_WORK TASK_
Which lines of the data below include the string "menu"? Return each of them.

START DATASET EXCERPTS

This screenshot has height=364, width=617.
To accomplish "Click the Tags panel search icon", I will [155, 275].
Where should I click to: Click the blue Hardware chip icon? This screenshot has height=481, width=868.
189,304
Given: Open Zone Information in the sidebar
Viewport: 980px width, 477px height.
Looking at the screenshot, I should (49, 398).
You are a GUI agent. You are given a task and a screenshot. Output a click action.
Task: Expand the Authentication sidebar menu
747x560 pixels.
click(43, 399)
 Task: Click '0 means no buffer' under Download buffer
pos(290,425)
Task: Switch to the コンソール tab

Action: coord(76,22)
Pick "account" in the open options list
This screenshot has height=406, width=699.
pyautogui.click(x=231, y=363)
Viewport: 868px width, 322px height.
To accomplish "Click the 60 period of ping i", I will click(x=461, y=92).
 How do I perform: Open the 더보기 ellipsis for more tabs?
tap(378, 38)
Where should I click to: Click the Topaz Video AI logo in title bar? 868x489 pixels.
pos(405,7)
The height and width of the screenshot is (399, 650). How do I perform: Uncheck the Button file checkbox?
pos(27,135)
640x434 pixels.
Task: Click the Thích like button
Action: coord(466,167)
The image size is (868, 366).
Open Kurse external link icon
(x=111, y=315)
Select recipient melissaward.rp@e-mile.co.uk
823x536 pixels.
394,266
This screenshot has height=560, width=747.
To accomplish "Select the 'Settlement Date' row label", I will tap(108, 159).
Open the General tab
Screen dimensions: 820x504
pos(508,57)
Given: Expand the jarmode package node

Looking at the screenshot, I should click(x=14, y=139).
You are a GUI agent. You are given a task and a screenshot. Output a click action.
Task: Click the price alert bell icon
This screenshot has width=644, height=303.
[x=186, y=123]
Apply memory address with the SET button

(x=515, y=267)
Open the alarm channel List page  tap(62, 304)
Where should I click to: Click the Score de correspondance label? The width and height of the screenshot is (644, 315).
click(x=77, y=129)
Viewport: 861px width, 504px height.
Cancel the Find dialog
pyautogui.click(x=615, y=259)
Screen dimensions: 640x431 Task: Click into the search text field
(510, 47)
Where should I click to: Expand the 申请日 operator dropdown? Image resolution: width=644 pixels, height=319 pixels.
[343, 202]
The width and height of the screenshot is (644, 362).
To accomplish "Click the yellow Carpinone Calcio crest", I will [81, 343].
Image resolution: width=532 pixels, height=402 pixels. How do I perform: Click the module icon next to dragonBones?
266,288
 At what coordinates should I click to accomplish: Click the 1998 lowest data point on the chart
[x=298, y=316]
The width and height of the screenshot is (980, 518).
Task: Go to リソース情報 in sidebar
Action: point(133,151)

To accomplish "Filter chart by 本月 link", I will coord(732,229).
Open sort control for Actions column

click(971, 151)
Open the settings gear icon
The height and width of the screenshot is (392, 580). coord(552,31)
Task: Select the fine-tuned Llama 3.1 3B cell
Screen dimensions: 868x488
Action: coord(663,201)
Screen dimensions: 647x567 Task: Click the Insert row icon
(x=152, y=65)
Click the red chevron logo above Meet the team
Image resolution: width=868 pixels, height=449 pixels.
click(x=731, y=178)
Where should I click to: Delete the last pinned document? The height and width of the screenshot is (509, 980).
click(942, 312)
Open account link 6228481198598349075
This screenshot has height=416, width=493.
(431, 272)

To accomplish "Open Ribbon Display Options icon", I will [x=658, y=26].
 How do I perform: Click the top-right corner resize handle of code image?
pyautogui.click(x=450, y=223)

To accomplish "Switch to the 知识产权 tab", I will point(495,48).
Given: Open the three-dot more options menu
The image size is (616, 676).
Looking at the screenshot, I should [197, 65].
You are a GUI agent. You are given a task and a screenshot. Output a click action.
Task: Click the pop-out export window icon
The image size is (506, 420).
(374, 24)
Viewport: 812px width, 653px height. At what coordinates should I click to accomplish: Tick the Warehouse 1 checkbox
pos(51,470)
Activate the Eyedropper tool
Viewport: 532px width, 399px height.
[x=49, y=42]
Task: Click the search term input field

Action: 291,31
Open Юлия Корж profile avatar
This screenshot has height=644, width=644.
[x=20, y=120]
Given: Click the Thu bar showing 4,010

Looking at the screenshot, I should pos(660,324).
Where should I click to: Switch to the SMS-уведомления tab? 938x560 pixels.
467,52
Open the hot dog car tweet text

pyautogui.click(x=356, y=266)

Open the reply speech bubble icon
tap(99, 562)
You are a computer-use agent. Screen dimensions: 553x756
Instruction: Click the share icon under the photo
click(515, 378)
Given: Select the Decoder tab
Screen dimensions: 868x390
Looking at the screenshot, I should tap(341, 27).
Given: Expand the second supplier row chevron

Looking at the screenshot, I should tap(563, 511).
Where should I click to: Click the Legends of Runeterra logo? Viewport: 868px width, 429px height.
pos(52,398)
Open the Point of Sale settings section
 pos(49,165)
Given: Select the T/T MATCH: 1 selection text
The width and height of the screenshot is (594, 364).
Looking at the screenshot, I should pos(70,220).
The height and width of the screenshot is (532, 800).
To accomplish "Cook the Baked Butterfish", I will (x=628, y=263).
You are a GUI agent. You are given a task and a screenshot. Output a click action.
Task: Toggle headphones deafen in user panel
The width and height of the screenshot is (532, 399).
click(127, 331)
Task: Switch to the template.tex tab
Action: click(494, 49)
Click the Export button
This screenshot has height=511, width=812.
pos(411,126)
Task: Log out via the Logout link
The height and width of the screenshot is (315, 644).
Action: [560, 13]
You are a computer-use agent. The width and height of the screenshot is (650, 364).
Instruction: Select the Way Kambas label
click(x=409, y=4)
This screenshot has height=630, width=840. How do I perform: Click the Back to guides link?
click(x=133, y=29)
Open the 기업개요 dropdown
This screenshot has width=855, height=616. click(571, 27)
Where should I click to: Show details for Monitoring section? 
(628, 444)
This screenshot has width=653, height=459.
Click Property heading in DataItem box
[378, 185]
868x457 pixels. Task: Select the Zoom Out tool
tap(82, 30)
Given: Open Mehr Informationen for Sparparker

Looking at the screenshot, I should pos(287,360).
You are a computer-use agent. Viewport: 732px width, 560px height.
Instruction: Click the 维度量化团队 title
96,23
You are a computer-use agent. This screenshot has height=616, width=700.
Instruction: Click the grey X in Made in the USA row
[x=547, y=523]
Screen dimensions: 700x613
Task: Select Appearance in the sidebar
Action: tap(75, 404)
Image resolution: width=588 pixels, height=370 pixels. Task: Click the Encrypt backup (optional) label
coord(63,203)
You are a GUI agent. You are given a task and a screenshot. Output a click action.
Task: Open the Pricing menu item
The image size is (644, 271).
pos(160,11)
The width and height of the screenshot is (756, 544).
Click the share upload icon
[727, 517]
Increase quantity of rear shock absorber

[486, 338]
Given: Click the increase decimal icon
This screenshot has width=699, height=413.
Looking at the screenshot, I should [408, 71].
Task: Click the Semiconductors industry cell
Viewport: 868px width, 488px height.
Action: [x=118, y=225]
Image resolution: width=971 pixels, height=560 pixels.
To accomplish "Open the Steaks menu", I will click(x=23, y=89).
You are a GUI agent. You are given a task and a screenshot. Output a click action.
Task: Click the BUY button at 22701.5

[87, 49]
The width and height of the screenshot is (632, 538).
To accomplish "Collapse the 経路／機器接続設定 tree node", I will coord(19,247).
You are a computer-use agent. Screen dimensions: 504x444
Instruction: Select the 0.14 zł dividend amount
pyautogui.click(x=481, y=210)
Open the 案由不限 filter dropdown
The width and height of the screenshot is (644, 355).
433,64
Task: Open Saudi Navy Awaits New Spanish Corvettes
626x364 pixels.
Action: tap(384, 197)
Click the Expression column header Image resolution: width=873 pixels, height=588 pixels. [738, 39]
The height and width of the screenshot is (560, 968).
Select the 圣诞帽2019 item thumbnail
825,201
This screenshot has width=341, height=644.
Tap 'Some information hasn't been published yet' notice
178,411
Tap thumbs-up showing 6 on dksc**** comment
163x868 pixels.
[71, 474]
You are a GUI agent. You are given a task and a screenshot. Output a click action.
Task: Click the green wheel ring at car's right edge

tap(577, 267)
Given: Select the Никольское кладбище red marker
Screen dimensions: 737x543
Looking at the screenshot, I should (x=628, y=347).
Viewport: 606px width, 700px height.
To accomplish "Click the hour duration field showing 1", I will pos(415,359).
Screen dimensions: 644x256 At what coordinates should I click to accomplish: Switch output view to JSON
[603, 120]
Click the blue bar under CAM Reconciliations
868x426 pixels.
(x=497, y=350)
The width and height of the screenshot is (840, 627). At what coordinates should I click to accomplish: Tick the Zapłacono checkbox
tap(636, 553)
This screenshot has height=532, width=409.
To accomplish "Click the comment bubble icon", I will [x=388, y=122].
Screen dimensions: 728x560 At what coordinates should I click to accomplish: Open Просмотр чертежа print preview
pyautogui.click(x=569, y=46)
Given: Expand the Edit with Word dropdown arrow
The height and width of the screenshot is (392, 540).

END DATASET EXCERPTS

_EXPECTED ANSWER_
Task: Expand the Authentication sidebar menu
Given: Open the three-dot more options menu
Task: Open the Pricing menu item
To accomplish "Open the Steaks menu", I will click(x=23, y=89).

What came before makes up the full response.